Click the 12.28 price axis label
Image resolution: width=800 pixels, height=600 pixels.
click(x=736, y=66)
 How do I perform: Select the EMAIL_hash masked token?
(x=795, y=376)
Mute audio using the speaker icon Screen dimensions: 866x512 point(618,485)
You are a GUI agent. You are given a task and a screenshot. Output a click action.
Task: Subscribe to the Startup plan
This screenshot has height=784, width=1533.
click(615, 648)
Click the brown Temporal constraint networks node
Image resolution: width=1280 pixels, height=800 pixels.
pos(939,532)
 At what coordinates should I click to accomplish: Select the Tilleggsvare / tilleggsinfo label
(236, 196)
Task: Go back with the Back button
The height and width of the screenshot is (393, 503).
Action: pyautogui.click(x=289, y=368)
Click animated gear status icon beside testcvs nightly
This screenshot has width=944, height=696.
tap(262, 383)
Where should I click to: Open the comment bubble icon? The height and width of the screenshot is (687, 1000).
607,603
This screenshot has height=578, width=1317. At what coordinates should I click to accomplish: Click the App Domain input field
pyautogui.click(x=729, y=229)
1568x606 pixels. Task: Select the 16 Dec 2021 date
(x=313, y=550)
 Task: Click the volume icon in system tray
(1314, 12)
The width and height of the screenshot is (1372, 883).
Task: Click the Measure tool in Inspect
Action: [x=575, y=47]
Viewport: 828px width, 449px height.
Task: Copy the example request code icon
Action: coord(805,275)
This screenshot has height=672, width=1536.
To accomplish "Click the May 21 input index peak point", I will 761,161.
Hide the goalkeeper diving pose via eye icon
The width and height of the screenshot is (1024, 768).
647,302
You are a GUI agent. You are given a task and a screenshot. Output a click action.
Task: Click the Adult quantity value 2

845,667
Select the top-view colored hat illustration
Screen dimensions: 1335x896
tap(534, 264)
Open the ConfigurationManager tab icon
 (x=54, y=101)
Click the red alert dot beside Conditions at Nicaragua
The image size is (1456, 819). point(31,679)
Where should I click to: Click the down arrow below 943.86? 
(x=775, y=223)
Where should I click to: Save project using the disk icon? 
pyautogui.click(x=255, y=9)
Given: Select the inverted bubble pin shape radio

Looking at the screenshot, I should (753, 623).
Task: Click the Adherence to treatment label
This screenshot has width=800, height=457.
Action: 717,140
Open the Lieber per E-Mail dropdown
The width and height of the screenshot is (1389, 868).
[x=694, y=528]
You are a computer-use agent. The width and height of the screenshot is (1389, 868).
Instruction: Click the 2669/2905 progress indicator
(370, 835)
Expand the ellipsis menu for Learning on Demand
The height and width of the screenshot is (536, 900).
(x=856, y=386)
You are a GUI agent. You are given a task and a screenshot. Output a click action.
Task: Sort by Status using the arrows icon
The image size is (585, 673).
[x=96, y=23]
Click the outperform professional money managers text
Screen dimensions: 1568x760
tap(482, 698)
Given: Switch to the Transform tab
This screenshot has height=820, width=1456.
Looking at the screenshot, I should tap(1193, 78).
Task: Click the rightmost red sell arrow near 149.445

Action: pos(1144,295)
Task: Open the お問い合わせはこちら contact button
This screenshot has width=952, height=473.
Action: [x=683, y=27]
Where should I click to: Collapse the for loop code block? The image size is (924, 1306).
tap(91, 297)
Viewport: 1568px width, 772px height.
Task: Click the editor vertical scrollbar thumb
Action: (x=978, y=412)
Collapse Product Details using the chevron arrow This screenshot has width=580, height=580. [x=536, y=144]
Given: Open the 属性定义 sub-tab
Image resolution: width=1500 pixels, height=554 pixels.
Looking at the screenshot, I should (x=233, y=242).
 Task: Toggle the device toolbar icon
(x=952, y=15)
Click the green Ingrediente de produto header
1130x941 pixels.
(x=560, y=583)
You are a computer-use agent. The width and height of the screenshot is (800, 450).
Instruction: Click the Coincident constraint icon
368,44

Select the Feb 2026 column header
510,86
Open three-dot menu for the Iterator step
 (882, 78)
########################################
Directive —
Pick out each line in the items above that contains the word "Select", and copy those lines.

Completed task —
 How do I perform: Select the EMAIL_hash masked token?
 At what coordinates should I click to accomplish: Select the Tilleggsvare / tilleggsinfo label
1568x606 pixels. Task: Select the 16 Dec 2021 date
Select the top-view colored hat illustration
Given: Select the inverted bubble pin shape radio
Select the Feb 2026 column header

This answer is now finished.